• Task brief: Report the number of lines in these entries that contain "agent". Write only the number.

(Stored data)

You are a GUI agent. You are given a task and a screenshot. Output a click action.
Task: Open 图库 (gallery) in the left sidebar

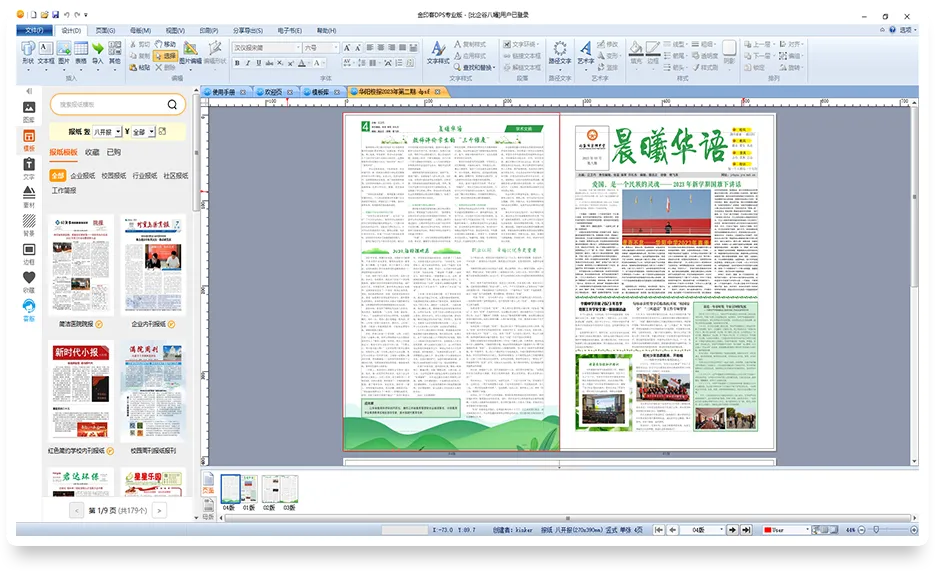[x=29, y=111]
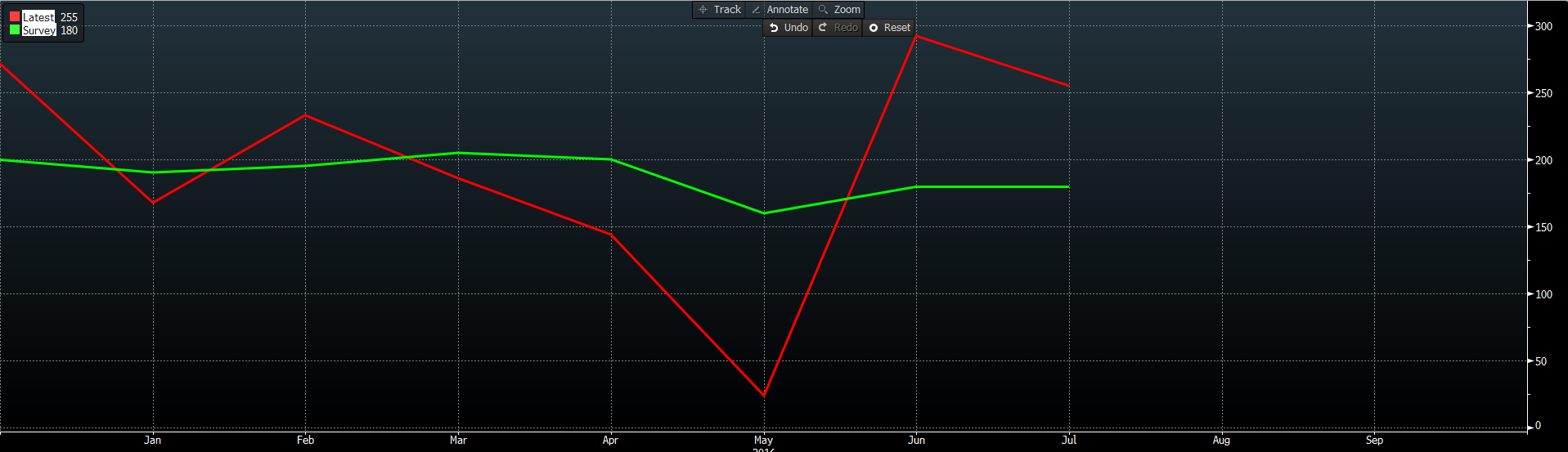This screenshot has height=452, width=1568.
Task: Select the Annotate pencil tool
Action: point(780,10)
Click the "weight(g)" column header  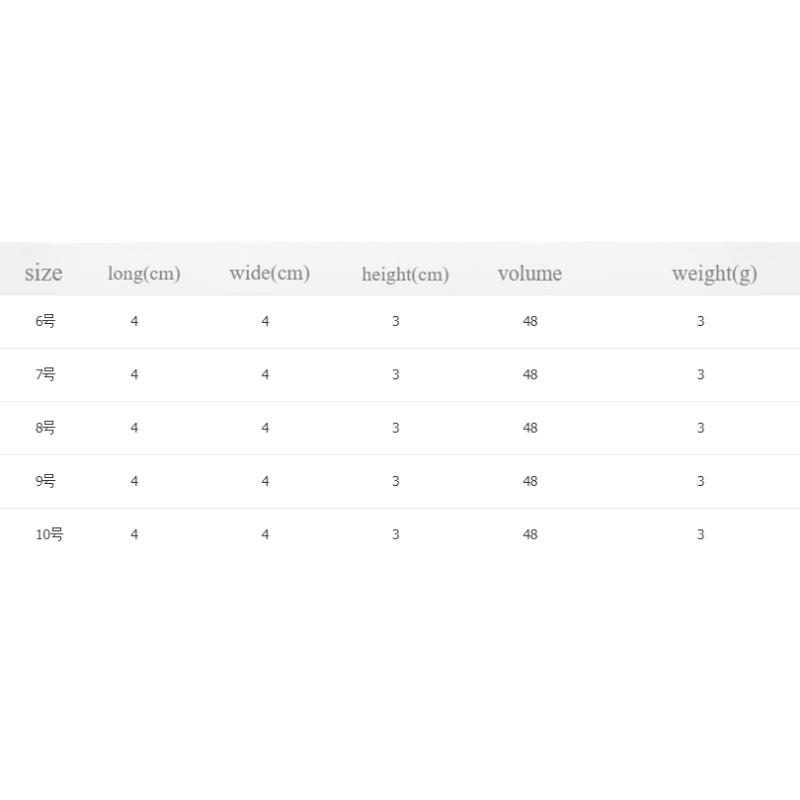[x=714, y=273]
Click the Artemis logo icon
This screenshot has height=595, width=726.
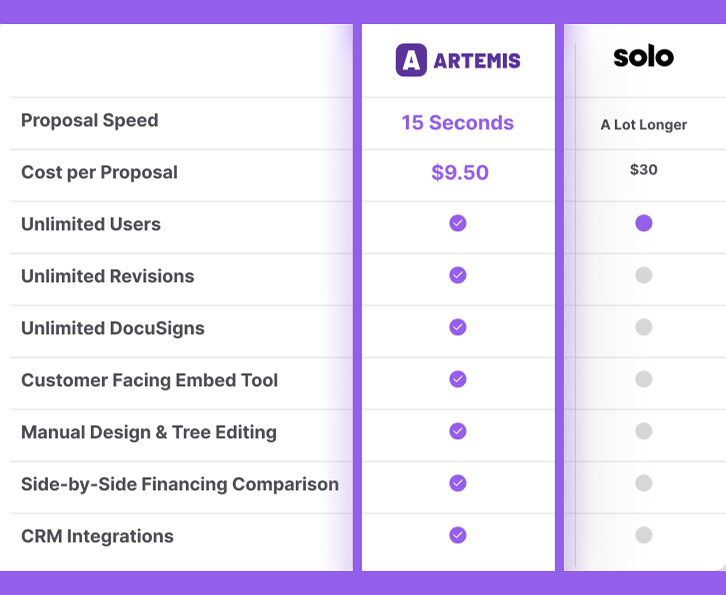coord(411,60)
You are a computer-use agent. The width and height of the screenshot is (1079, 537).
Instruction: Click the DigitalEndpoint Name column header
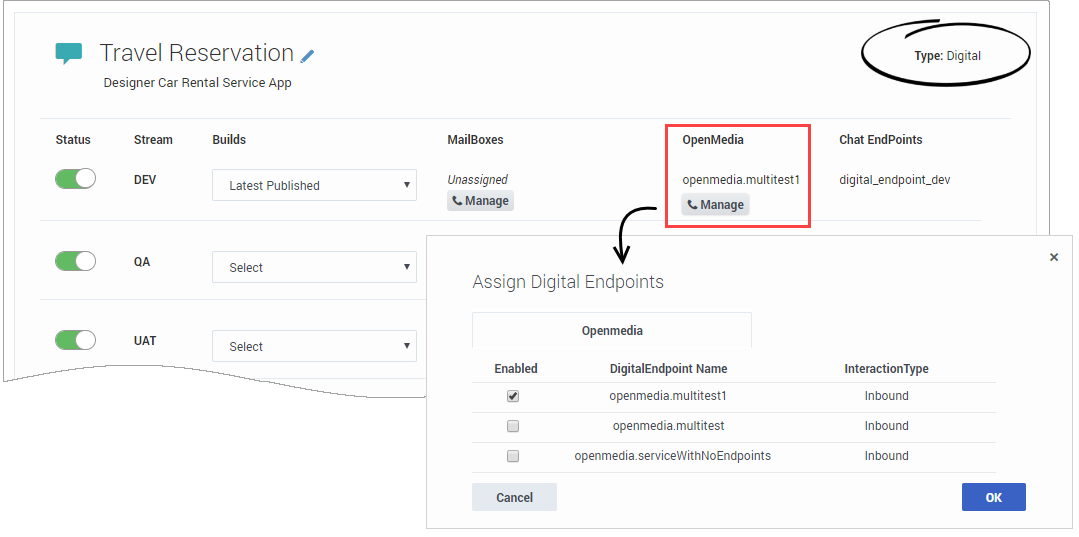(668, 369)
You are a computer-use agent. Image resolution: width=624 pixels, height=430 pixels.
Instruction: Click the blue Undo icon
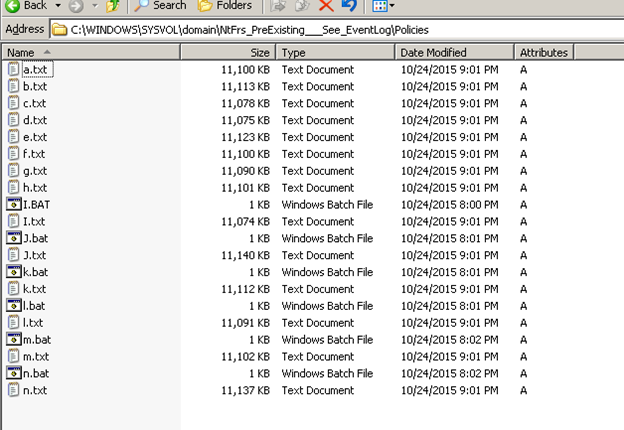(349, 6)
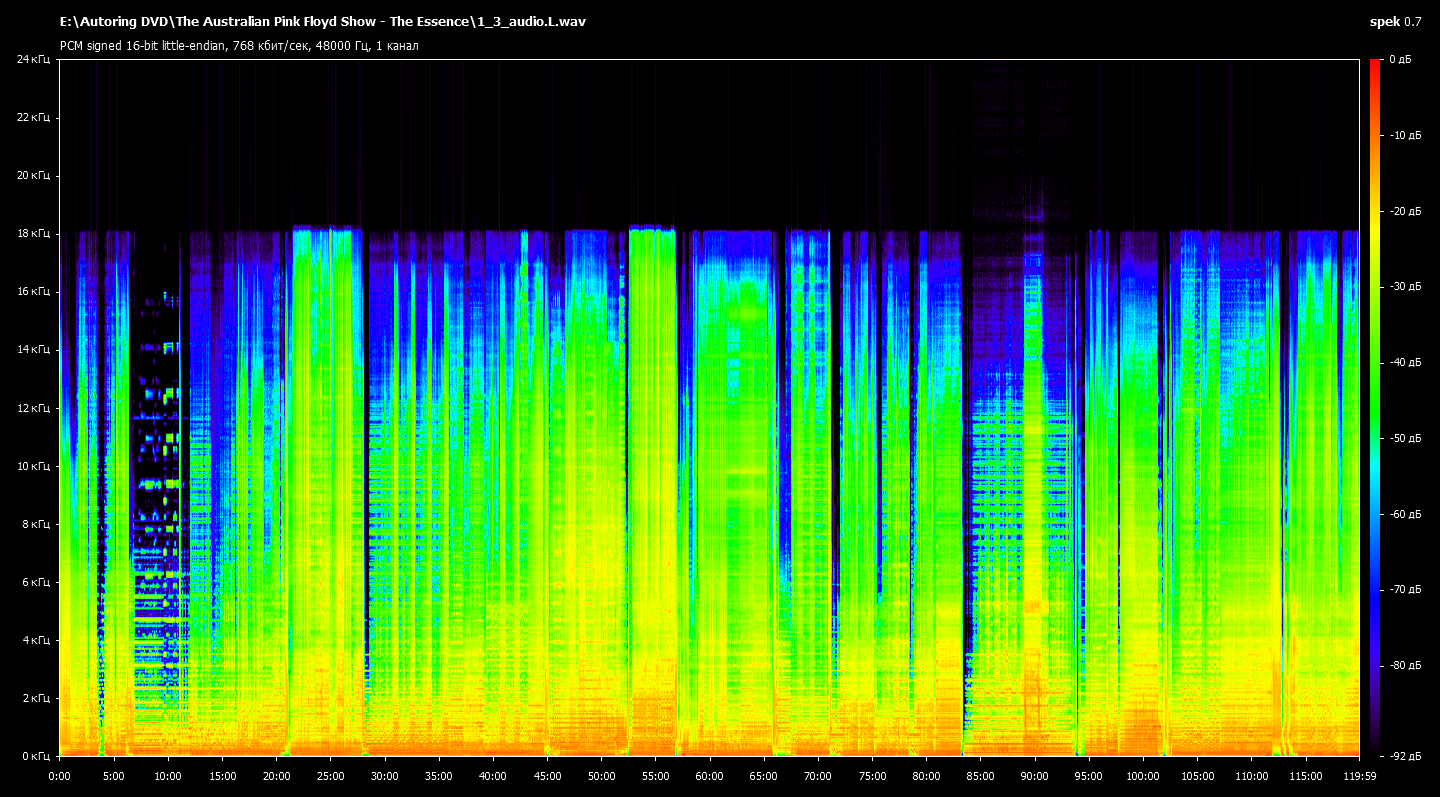Click the 0:00 time axis marker

pyautogui.click(x=60, y=775)
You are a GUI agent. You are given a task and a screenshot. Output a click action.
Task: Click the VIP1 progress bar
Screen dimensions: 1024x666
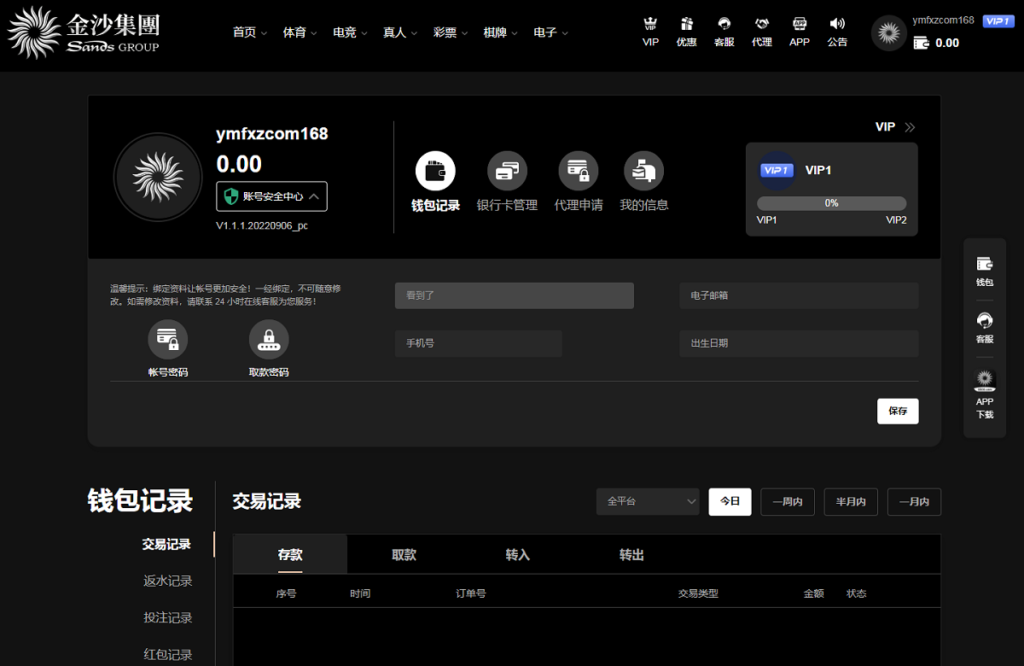[x=831, y=203]
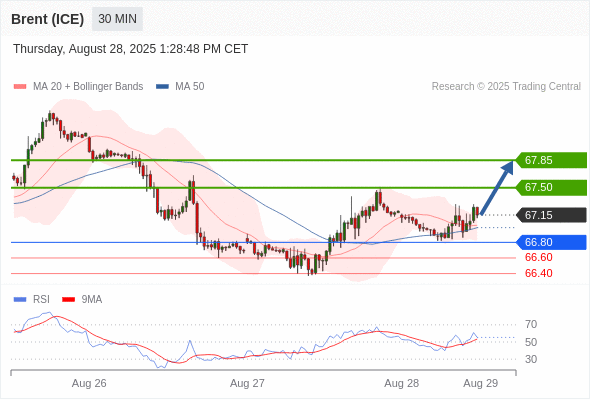This screenshot has height=400, width=590.
Task: Click the 66.40 red support label
Action: 539,274
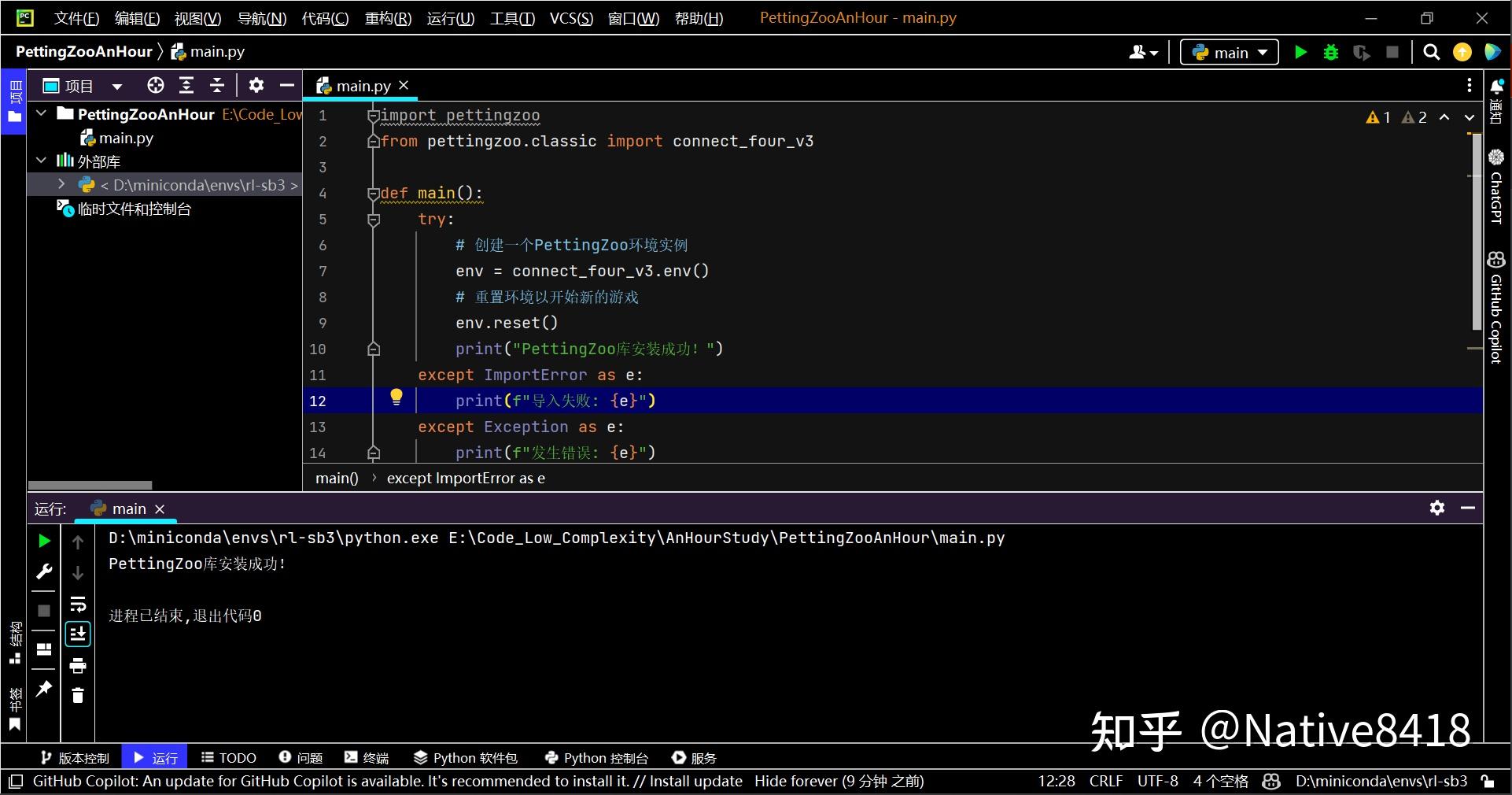Viewport: 1512px width, 795px height.
Task: Rerun main from the run panel play icon
Action: click(45, 541)

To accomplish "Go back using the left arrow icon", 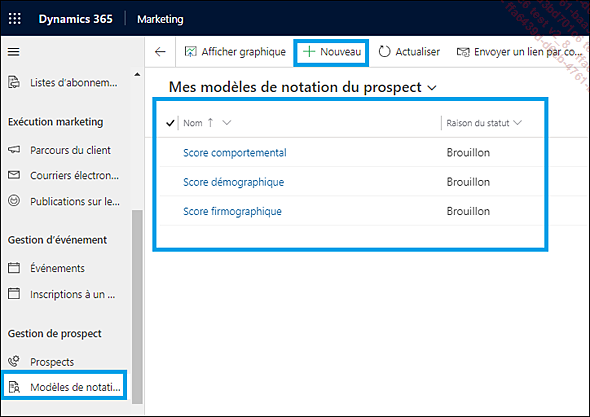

• Solution to this exercise: 4